Probing the Structural Stability of Human γD-Crystallinby NMR Spectroscopy

• Main Authors: Po-Yu Huang, 黃博裕
• Other Authors: Sheng-Shih Wang
• Format: Others
• Language: zh-TW
• Published: 2014
• Online Access: http://ndltd.ncl.edu.tw/handle/tt493t

碩士 === 國立臺灣大學 === 化學工程學研究所 === 102 === Cataract, prevalent among elders, is the main human disease causing blindness in the world. It is believed that the aggregation of crystallin in the human lens is the cause of cataract. The resulting precipitation not only affects the transparency, but also changes the refractive index of human lens, and in the end impairment of vision comes about.Nowadays no effective medicine can cure cataract, and the main operation is the replacement of the catarctous lens with artificial intraocular lens (IOLs), which is patient-unfriendly.

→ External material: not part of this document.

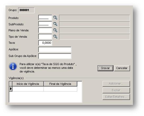
Task: Focus the SubProduto code input field
Action: click(45, 24)
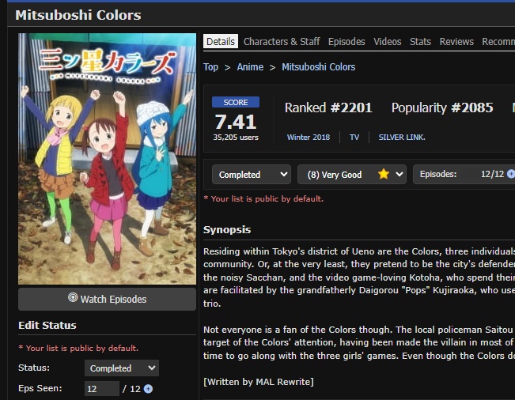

Human γD-crystallin (abbreviated as hgdc in the following text), a 20.6 kDa, 174-residues protein with two domains having two Greek-key motifs respectively, acts as structural protein in human lens and plays an important role in maintaining lens’ transparency.It was reported that the stability of hgdc lies in the interdomain interface, assisted with the side chain hydrophobic interaction of specific residues, including Met44, Phe57, Ile82 in N-domain and Val132, Leu145, Val170 in C-domain. When the loss of the stability of hgdc takes place, it may cause protein aggregation, vision impairment, and that is cataract. In this thesis, we express hgdc with E. coli BL21(DE3) and obtain the pure hgdc protein solution after purification. With the denaturation of hgdc by 1 M guanidine hydrochloride and the use of nuclear magnetic resonance spectroscopy (NMR), we try to figure out the difference between the native and 1 M guanidine hydrochloride denatured hgdc, covering from the residues level to second and third structure levels. With the analyses of chemical shift perturbation, chemical shift index, distribution of hydrogen bonding by J coupling, relaxation, and modeling of third structure, we come to the following conclusion. It is not enough to denature hgdc with 1 M guanidine hydrochloride and the extent of influence only falls in local residues. The region D39 ~ C42 and R59 ~ Y63 is relative significantly affected by 1 M guanidine hydrochloride, which are regions participating in the hydrophobic interaction between two domains of hgdc. The result in the thesis will help understand the relation between the stability of hgdc and the mechanism of forming cataract.